Reiterating a thought of Garnham, Dahlgren underlines that "[a]n important criterion and assumption here is the relative goodness of fit between the geographic boundaries of political entities and the reach of the media to which they correspond" (Dahlgren 1995: 156). This idea, as I will present it later, might just be the key to explain the inability of the internet to actualize its democratizing potential.

The advocacy domain, on the other hand, would be "the setting for all citizens who wish to pursue special interests, and generate group-based cultural and political interpretations of society." It would consists of "time and space made available within

18 Economies of scale prevent media companies from providing personal messages and considering the opinion of every single media consumer in their broadcast – in the case of conventional media, that is.

the dominant media" as well as "of a plurality of smaller 'civic media' from political parties, interest groups, movements, organizations and networks," and it would provide a communicational channel to alternative public spheres – subaltern counterpublics – to cultivate their internal discussion and, importantly, to bridge the gap between different public spheres. "The net result would be […] multiperspective journalism, which would help counter the prevailing understanding that there is only one version of what constitutes truth or reality and only one way to talk about it." (Dahlgren 1995: 156.) Dahlgren also notes that "the advocacy status of civic media means that they will be portraying the world in ways which may differ from the canons of professional journalism" (1995: 159), and when we think of, say, blogs, we might be tempted to see the internet already as the real advocacy domain within media – it is certainly a question worth looking into: if the internet can, from certain points of view, be seen as part of the media, can it also be the scene of an advocacy domain of the media?

3.1.2 Questions of censorship and regulation

One aspect of the legal regulation of the internet is the complexity involved in this endeavour: the internet spans over borders, and therefore presents a situation for which the law of nation states seems outdated.
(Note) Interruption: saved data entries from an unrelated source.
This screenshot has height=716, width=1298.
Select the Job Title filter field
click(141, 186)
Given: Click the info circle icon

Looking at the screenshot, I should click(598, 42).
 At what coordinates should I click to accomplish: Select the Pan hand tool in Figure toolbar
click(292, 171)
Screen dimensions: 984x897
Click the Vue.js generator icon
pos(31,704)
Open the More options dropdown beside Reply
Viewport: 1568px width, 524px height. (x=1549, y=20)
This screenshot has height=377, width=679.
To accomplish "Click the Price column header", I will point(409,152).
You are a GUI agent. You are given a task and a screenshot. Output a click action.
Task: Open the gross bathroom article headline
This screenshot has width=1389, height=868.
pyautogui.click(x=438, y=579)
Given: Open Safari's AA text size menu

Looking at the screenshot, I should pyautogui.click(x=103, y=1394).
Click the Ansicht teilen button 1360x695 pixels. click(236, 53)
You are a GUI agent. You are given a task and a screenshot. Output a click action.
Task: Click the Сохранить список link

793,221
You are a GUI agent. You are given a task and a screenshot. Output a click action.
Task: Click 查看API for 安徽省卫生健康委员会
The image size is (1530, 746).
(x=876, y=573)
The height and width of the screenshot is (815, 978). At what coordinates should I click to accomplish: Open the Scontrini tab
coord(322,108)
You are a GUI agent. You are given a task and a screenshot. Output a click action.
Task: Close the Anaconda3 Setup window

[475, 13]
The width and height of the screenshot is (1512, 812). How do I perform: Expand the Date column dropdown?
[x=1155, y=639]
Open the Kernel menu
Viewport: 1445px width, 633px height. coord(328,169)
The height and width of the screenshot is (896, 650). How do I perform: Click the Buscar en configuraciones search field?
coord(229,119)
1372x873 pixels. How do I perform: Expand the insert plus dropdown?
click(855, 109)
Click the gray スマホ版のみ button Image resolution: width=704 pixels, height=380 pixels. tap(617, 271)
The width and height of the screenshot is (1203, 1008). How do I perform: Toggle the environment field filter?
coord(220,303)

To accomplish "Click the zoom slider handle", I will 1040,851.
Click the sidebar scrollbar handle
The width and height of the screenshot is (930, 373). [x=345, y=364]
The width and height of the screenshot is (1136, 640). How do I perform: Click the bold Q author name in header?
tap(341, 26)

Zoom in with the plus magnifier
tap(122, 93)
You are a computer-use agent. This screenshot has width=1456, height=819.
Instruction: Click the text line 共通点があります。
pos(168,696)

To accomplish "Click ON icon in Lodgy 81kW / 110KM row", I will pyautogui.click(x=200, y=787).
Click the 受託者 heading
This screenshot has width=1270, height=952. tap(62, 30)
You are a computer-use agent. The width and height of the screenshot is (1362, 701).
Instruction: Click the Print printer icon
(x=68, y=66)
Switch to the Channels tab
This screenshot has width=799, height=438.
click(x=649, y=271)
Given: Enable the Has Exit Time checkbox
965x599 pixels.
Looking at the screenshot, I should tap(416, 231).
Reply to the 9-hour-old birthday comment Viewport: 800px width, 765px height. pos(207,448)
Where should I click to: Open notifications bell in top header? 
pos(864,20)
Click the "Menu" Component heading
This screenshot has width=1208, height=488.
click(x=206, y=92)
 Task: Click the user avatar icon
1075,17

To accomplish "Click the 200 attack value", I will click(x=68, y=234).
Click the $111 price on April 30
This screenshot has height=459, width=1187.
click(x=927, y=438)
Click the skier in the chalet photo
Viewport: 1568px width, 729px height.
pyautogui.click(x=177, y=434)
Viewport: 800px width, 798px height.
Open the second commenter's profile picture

Nation states cannot effectively control the internet (unless they decide not to allow it at all or to block its physical infrastructure), but there is no trans-national institution or organization that could enforce global laws over it. (That is to say, if such global laws could, in theory, be drafted.) In this thesis, I only plan to brush upon the subject of law, partly because of the complexity of the issue, partly because of my severely limited competence in legal matters.

Another aspect however, that I will examine, is the emancipatory potential of the internet, in states where the real-life public sphere has to tackle censorship.